Brow Bar

I wrote in the last post that I saw my doctors as my supervisors – and my psychiatrist was almost like a manager, a superior.  This isn’t to say that she ever put any explicit pressure on me to transition at any particular speed, let alone to undergo any procedures or identify any certain way.  I believe she would have been receptive towards ambiguity, and maybe towards doubt, but she approached everything as convention – she clearly believed that I was normal, and expected me to follow a normal path through transition.

She did say, too, that she was shocked to learn that I was going back – that she would never have predicted balking from me.  I seemed conventional, and I must have seemed certain.

She did also say that she did not believe that most trans people were ambiguous – she said at one time, making brackets with her hands, and then portioning off tiny fractions – that only a minuscule segment of the population was trans, and within that only a minuscule segment gender ambiguous – more than ninety-nine in a hundred were anything but male – one end of the bar – or female – the other.

She did not see me as ambiguous, either – and I never told her I felt like anything but a man.  And of course, I didn’t retransition to ambiguity – I wanted to be a woman again.  I wanted to be totally a woman.  And when I was going back, I asked her for advice on being completely a woman.  I was terrified about not passing or not seeming normal – I wanted to erase my transition, to be a woman who looked nothing like a man, a woman who didn’t look remotely transsexual.  I knew – I had been told – that I could never entirely change back – repair the damage, return to normal – and I was obsessed with achieving as close an approximation as I could.

I also saw womanhood as something far more alien than my old simple gender had been – I couldn’t just be myself as a woman.  In order to successfully be a woman, I would have to be a completely different kind.  I’d have to wear different clothing – dresses, skirts, pastel and flower colors, daily jewelry, makeup, ballet flats, headbands – and I would have to engineer a wardrobe that would finesse my gangly overmuscled body.  I would have to grow my hair out – I’d never have the luxury of short hair again.  I’d have to pluck my eyebrows and modulate my voice.  Every detail of my appearance would have to point towards femininity and away from my mistake.

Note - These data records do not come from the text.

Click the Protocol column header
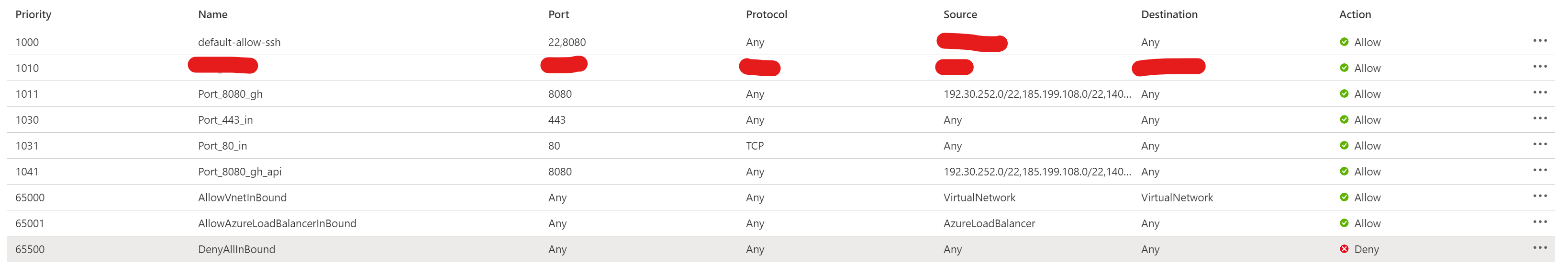1568x267 pixels. click(767, 15)
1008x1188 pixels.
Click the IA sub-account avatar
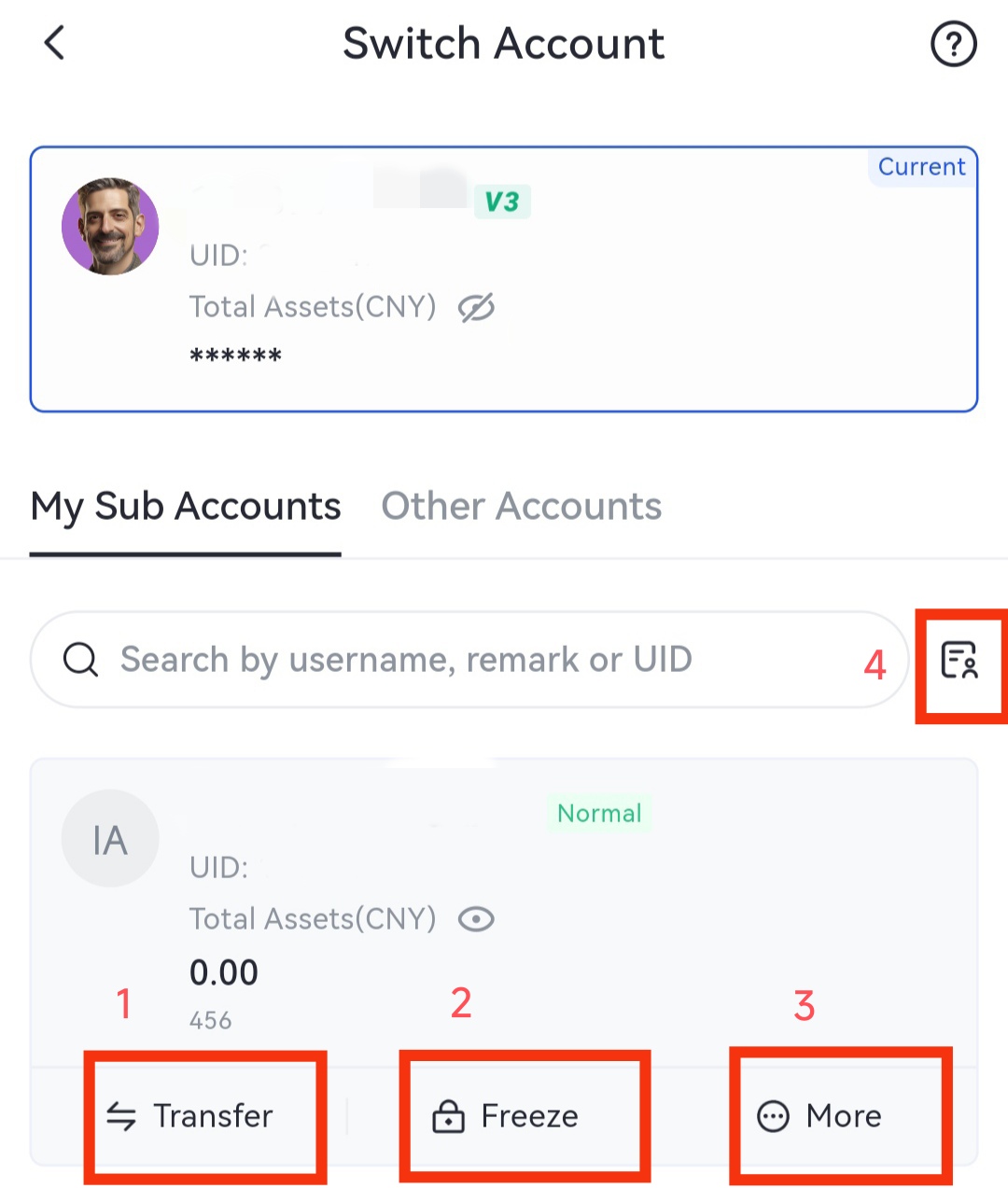point(110,840)
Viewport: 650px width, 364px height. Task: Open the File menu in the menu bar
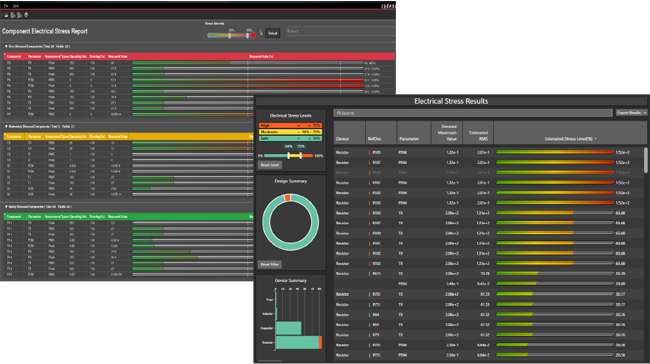tap(6, 6)
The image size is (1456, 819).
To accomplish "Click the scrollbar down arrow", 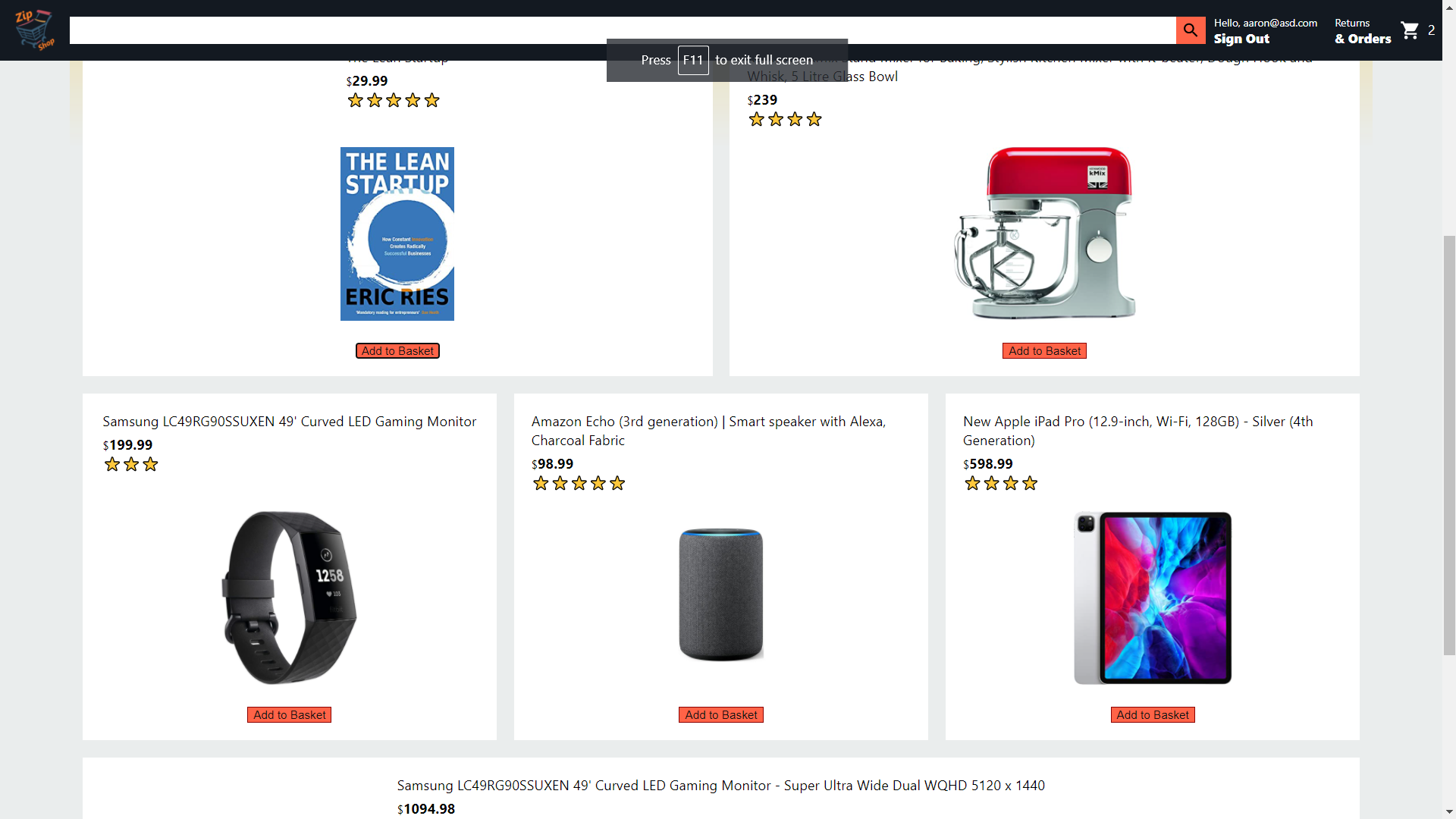I will 1449,812.
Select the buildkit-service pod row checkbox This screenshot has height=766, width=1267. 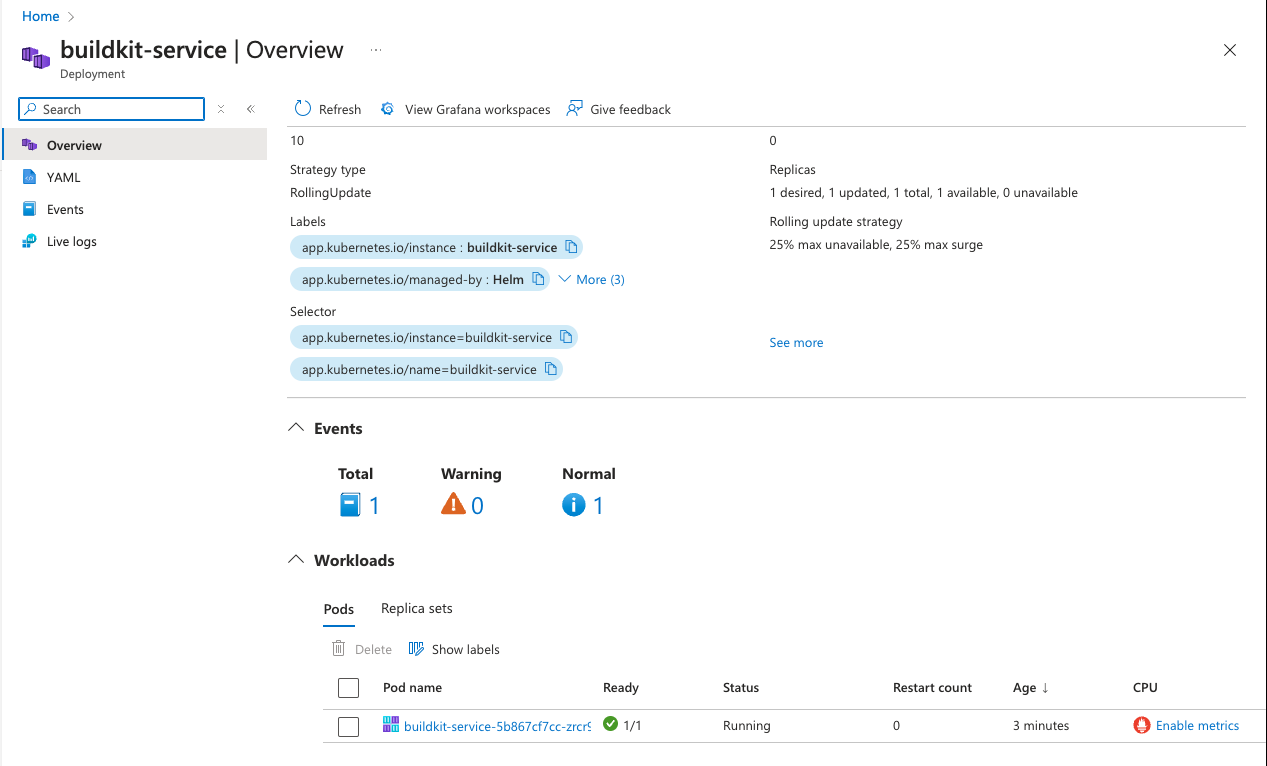point(348,727)
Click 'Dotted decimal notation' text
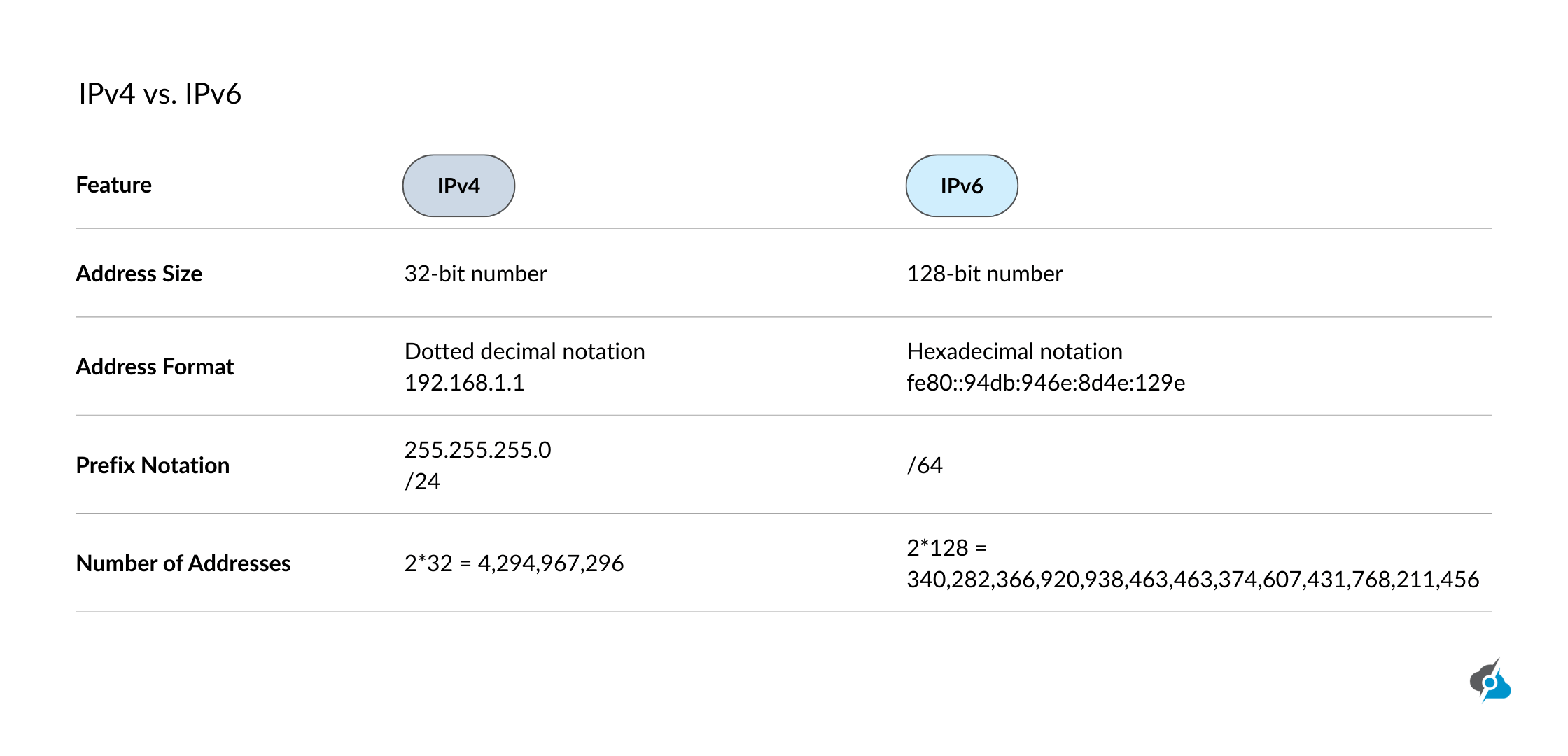1568x756 pixels. (x=524, y=351)
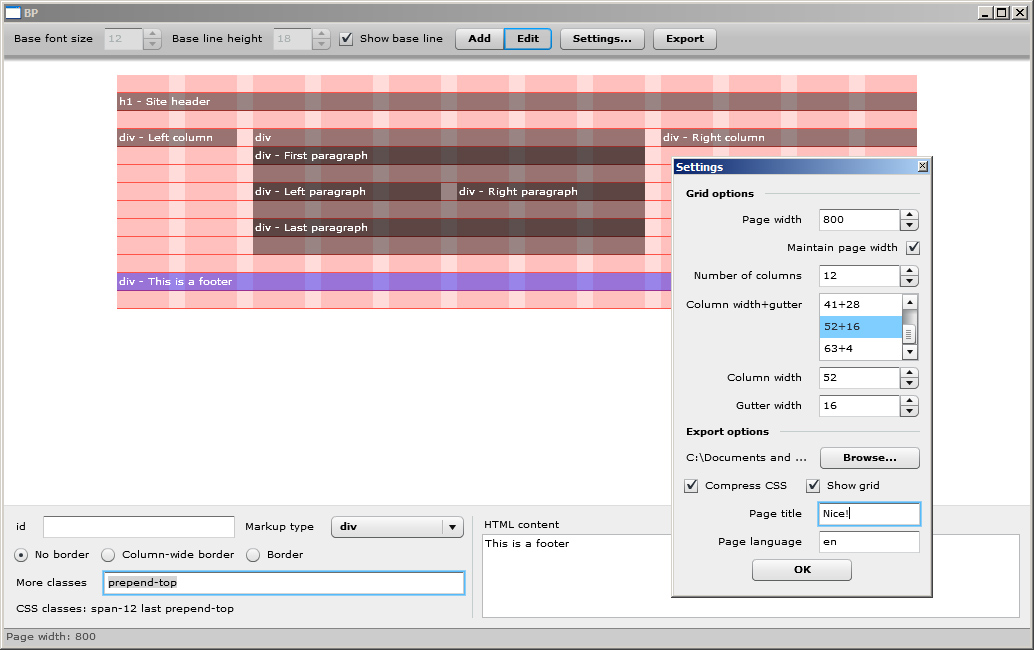Viewport: 1034px width, 650px height.
Task: Uncheck Maintain page width checkbox
Action: pyautogui.click(x=912, y=248)
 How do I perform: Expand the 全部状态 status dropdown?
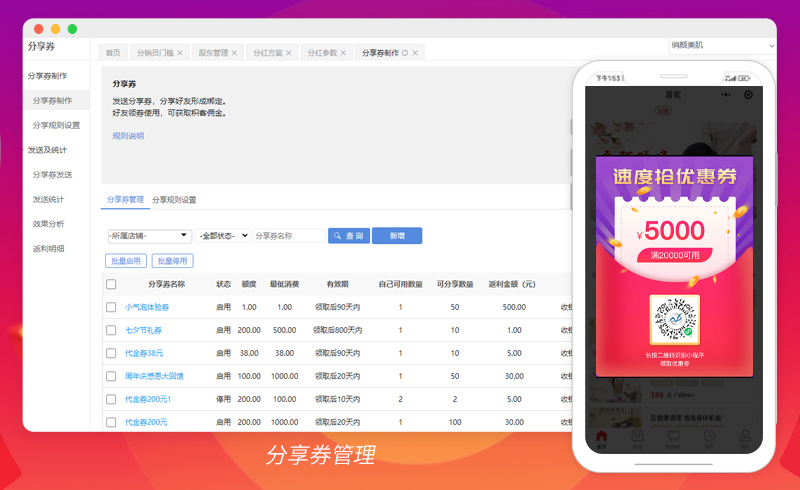click(224, 236)
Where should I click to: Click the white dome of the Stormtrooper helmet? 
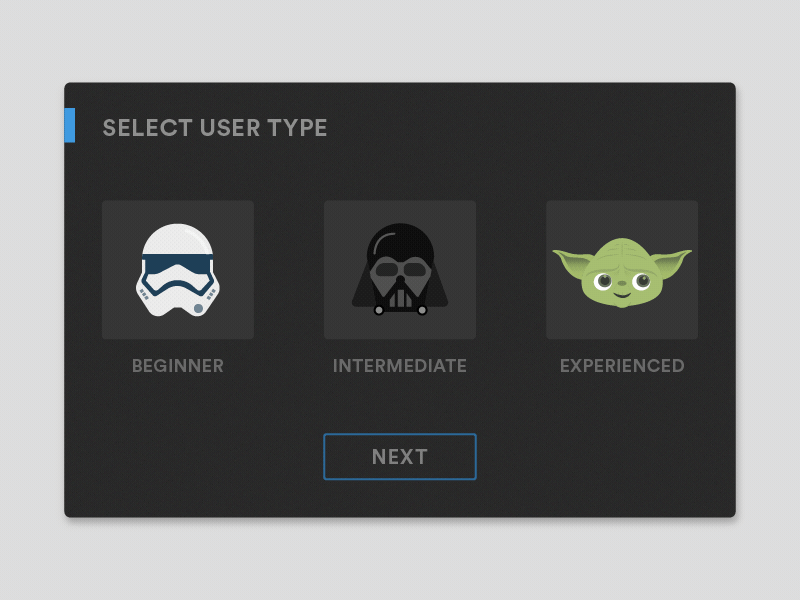click(178, 238)
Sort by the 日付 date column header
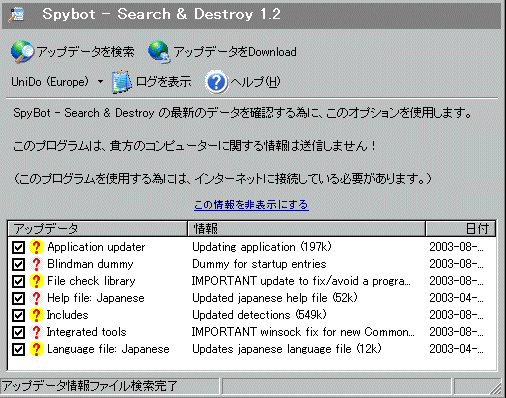Screen dimensions: 506x398 tap(461, 229)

My therapist supported this brief, although I don’t think she would have advocated that level of paranoia.  She counseled me, I think, the same way she would have counseled a trans woman.  She said at one point that she saw me as an exceptionally lucky trans woman, one who would have to do far less work to pass as a woman.  And so her advice was that I must first establish my womanhood and then, after I had successfully created a strong feminine impression on everyone around me, scale back to the kind of woman I actually was.

This was the advice I followed, and I think it may have intensified my sense of helplessness.  I was performing a level of femininity I had never enjoyed or felt drawn to, in which I had never displayed much competence.  I felt more awkward, more failed – not less.  And I felt more artificial.  This may have been a dubious goal in the first place, but there’s no telling whether it helped me even on those most conventional terms – I may not have passed better as a woman by being feminine, whether or not I felt or seemed uncomfortable in my new clothes.  One friend told me later that he suspected I was a trans woman because I “always wore skirts.”  It seems like playing to his biases would have been as thankless as any other strategy, but phobic gender pettifogging seems not to have gotten me far in the long run.

It did have the effect of alienating me from my own tastes.  I still don’t like being particularly feminine – I still hate pastels and bright colors, I still hate the bother of jewelry and the picky twiddle of makeup, and I still don’t very much like wearing skirts.  I did wear them daily for years, and I learned to see them as a kind of default.  I don’t know if wholesale femininity created awkwardness, but it did make it hard for me to know what I wanted – I didn’t have any sense of what would make me feel comfortable, or what clothes would feel natural, or whether I liked makeup or jewelry.  I knew I should try to like them; I knew they were valuable; I knew they were appropriate.

And in the aftermath of transition, I wonder if I should have been directed towards artifice at all.  I think it may have been damaging to have any extra project beyond figuring out who I really wanted to be.

My therapist may have assumed I didn’t need any exploration – I did say that I was absolutely certain that I wanted to be a woman – only, always, ever a woman – and that I did not want to be masculine. Then again, how trustworthy could a patient like me be, and how trustworthy would such a traumatized and exhausted patient seem?  I know that I was devastated in the aftermath of transition, and I must have seemed at least unhappy and fearful.  I’m sure I asked anxious questions of my therapist.  Was it right to offer me womanhood as a project immediately after I changed sex twice?  Was she trying to give me a scaffold, or simply let me do what I wanted?